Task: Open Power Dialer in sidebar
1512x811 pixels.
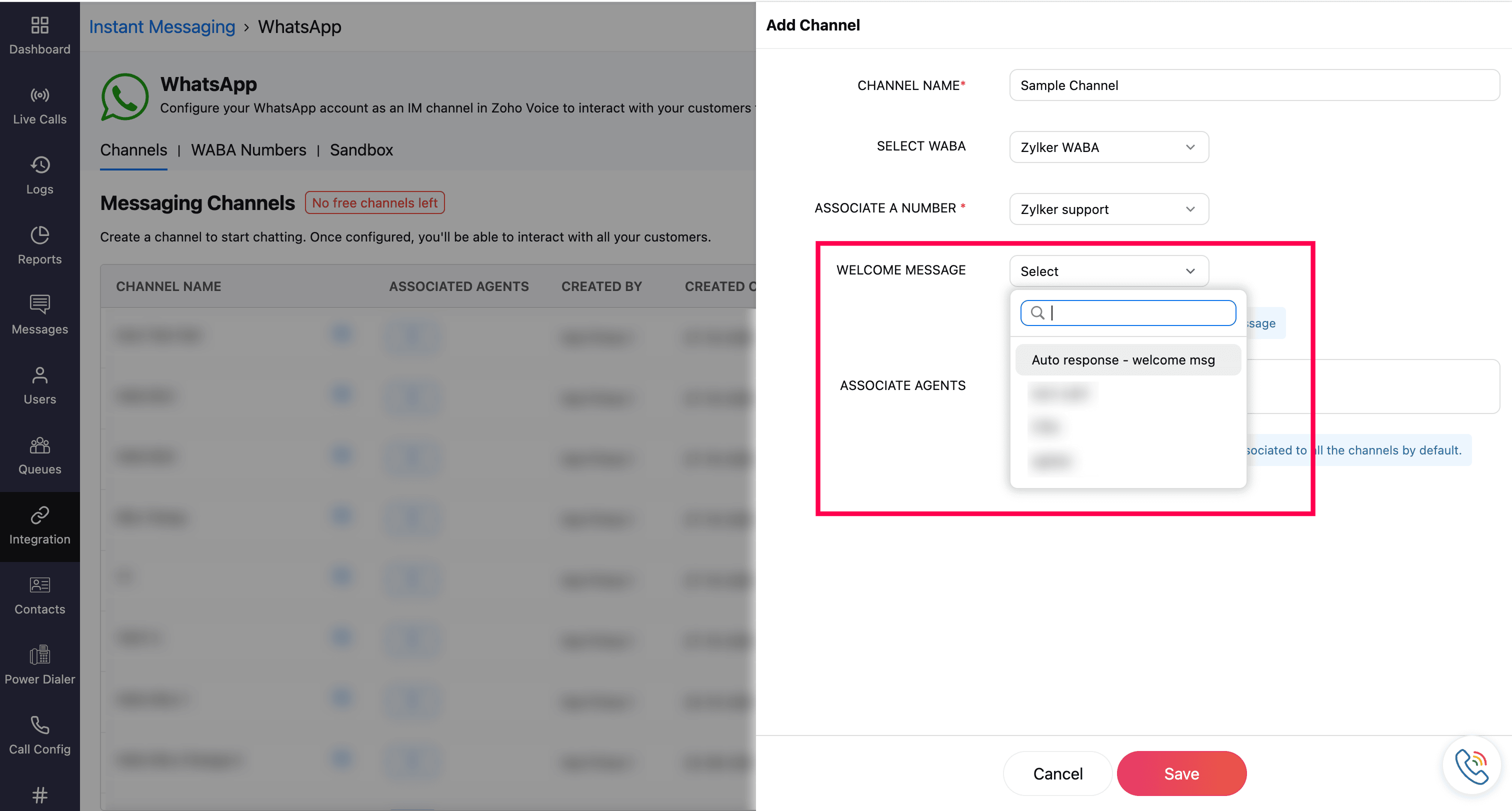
+ + + + +
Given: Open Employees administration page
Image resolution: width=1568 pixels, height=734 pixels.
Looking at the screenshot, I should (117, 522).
+ + + + +
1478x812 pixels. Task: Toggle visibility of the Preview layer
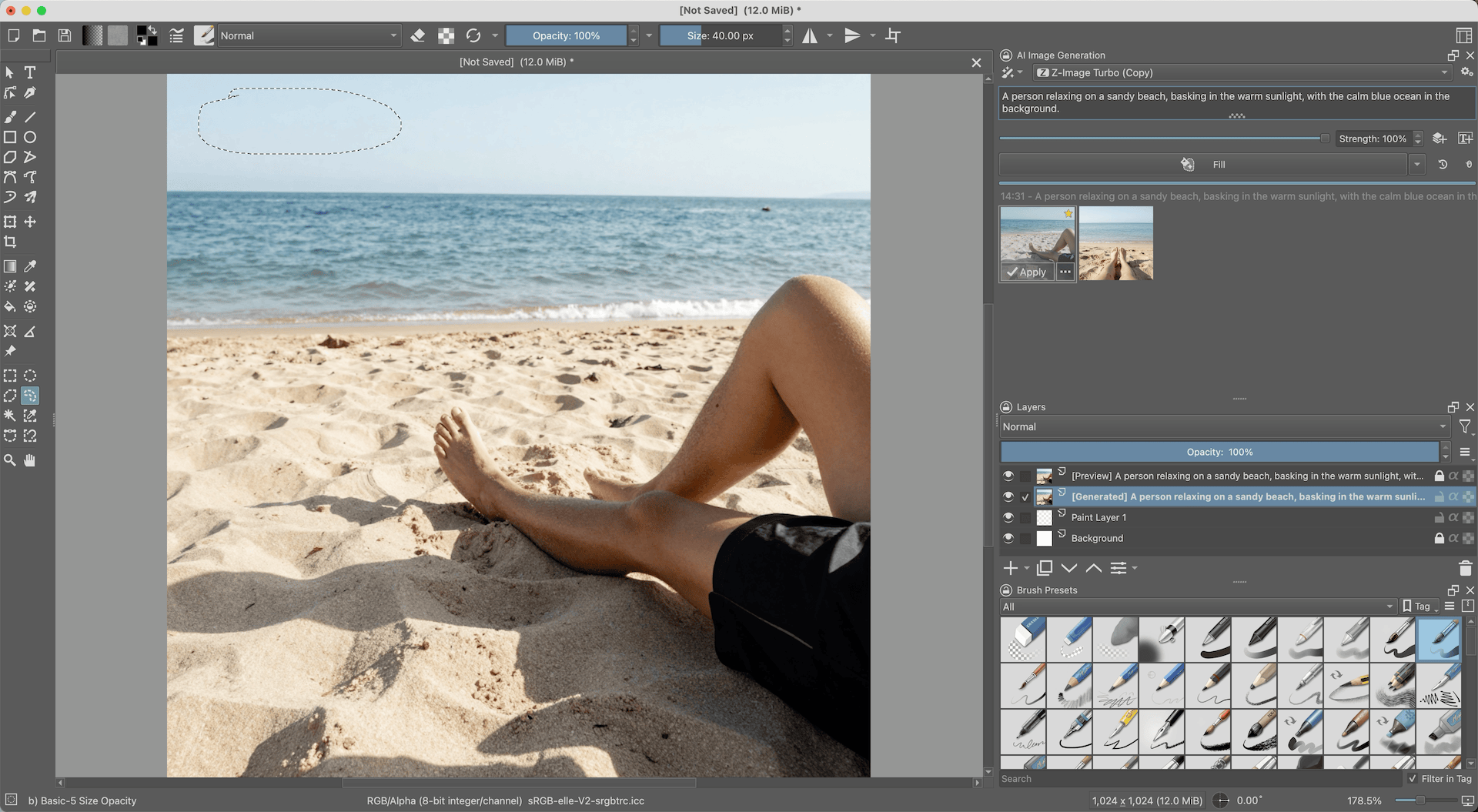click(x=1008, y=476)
+ + + + +
Work to be completed. Copy out each line of the data above, exactly, if it lies between the line holding "Task: Open Power Dialer in sidebar" and the line holding "1512x811 pixels.", inclusive; copy no other line.

Problem solution.
Task: Open Power Dialer in sidebar
1512x811 pixels.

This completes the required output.